I plan to work on each of these things every day.   My goal is to send out my first query letter no later than October 1st, a full month behind schedule.   But it's okay. It's got to be perfect.  Rushing won't get me published.

I feel a little crazy.  You'd have to be to do this, wouldn't you?

p.s.  I have an itch to start writing the sequel to Creep. Do I scratch it or wait for it to go away?

A glass of whine

I haven't even started and already I'm complaining.

I'm a writer.  I write stories.  I study and practice the craft of writing fiction.   What the hell do I know about marketing?

Slowly and painfully, I'm working my way through a preliminary list of literary agents trying to determine who to query (or is it whom to query? ... oh, whom the fuck cares).  The first ten or so I researched were kind of fun.  I'm now about halfway through my list and I want to kill myself.

I feel like I'm back at the University of Waterloo adjudicating bursary applications.  At first it was super fun deciding who got money and who didn't.  Oh the power!  But after my first fifty applications, I wanted to shoot myself in the head.  (I changed jobs instead.)

Faces and biographies and deal histories on Publisher's Marketplace are beginning to meld together like a five-cheese dip that was once colorful but has now turned into a weird, unnatural shade of yellow.  By the time I finish this list, I don't think I'll remember who I liked and didn't.  Sure, I'm ranking as I go, and my spreadsheet is pretty detailed with my pros and cons for each agent, but the names are becoming meaningless.

Unlike writing, this is so not fun.

Enough whine.  Time for chocolate.

See you in September

I'm disappointed I didn't do everything I said I would do this summer.

Having finished the third draft of Creep on July 5th, I had big plans.  I was going to read a lot, write a lot, research a lot, and generally be super productive.

Yeah, that didn't happen.   Not writing-wise, anyway.

I did get to go to New York for ThrillerFest and I learned a lot. Beyond that, everything else I did had nothing whatsoever to do with writing.  And now that's summer's over, I'm dismayed at myself and feeling awfully guilty.

I didn't read as much as I wanted to.  Only three books in the past two months.

I didn't make a lot of progress on my current novel.  Strategized, yes, but not a lot of actual writing took place.

I didn't finish my agent research.  Of the 180-ish agents on my list, I've researched about 75. I forgive myself for this one just a little.  It's fucking boring.

My query letter reads the same as it did back in June.  No excuses here.

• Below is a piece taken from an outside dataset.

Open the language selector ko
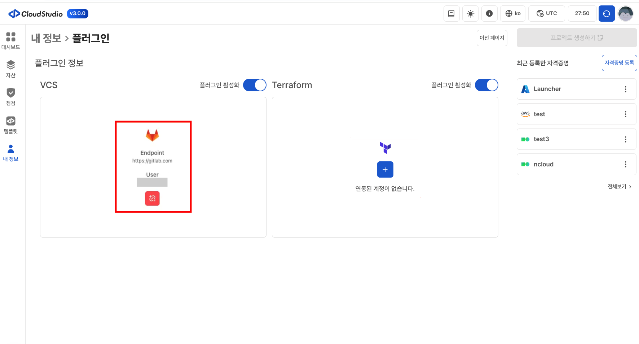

And the synopsis I need to write summarizing my 400-plus page book into 5 concise pages of plot point and character development?  Never mind finished... it doesn't exist.

So what the hell have I been doing?

I spent time with my mom and stepdad, we built a huge deck in the backyard, we got a new car, and we got two new kittens.  We rented movies. I slept a lot.  I saw Showboat at the Village Theater and spent my birthday at the Teatro ZinZanni.   I changed my hair color.  I gardened.  We barbecued.

And that's about it.  In some ways, it really was an awesome summer.  :)  I feel rejuvenated, relaxed, and believe it or not, BORED.

This weekend is Labor Day weekend, and other than the U.S. Open (tennis), Labor Day weekend has always symbolized the end of summer and a new beginning.

Which, for my life here in the Northwest, means cooler temperatures, only patches of sunshine, mist over the Cascades, and rain.  Perfect for writing.  September and October have always been my favorite months and I am so looking forward to getting back into work mode full swing.

Summer is great, but I'm happiest when I'm working.